Pseudomonas syringae pv. tomato (Pst) is the causal agent of bacterial speck disease in tomatoes. The Pto/Prf gene cluster from Solanum pimpinellifolium was introgressed into several modern tomato cultivars and provided protection against Pst race 0 strains for many decades.However, virulent Pst race 1 strains that evade Pto-mediated immunity now predominate in tomato-growing regions worldwide. Here we report the identification of resistance to a Pst race 1 strain (Pst19) in the wild tomato accession S. pimpinellifolium LA1589 (hereafter LA1589), using our rapid high-throughput seedling screen. LA1589 supports less bacterial growth than cultivars, and does not exhibit a hypersensitive response to Pst19. We tested an existing set of 87 Inbred Backcross Lines (IBLs) derived from a cross between susceptible Solanum esculentum E-6203 and Solanum pimpinellifolium LA1589 for resistance to Pst19. Using single-marker analysis, we identified three genomic regions associated with resistance. Bacterial growth assays on IBLs confirmed that these regions contribute to resistance in planta.

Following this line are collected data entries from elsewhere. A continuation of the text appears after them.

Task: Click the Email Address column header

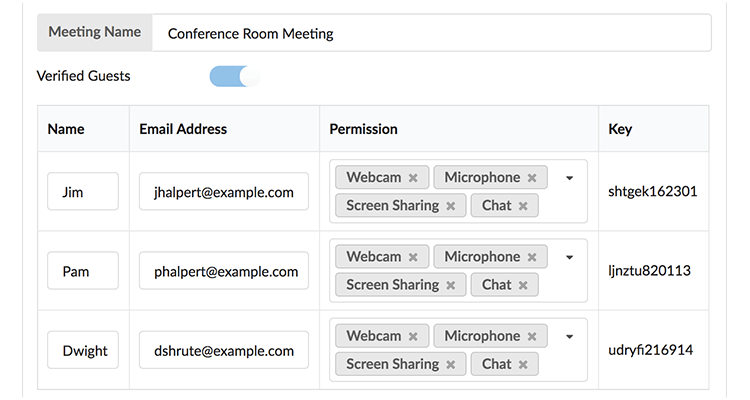Action: tap(183, 129)
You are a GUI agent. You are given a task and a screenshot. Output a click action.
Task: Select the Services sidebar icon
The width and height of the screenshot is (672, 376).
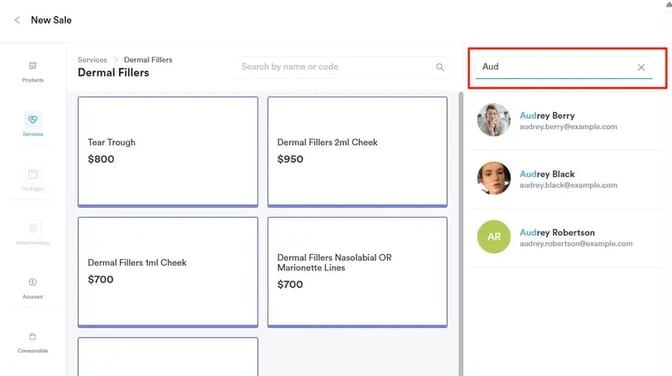33,119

We also mapped candidate genes associated with resistance in a cross between the Solanum lycopersicum var. lycopersicum cultivar Heinz BG-1706 and S. pimpinellifolium LA1589. By comparing candidates from the two mapping approaches, we were able to identify 3 QTL and 5 candidate genes in LA1589 for a role in resistance to Pst19. This work will assist in molecular marker assisted breeding to protect tomato from bacterial speck disease.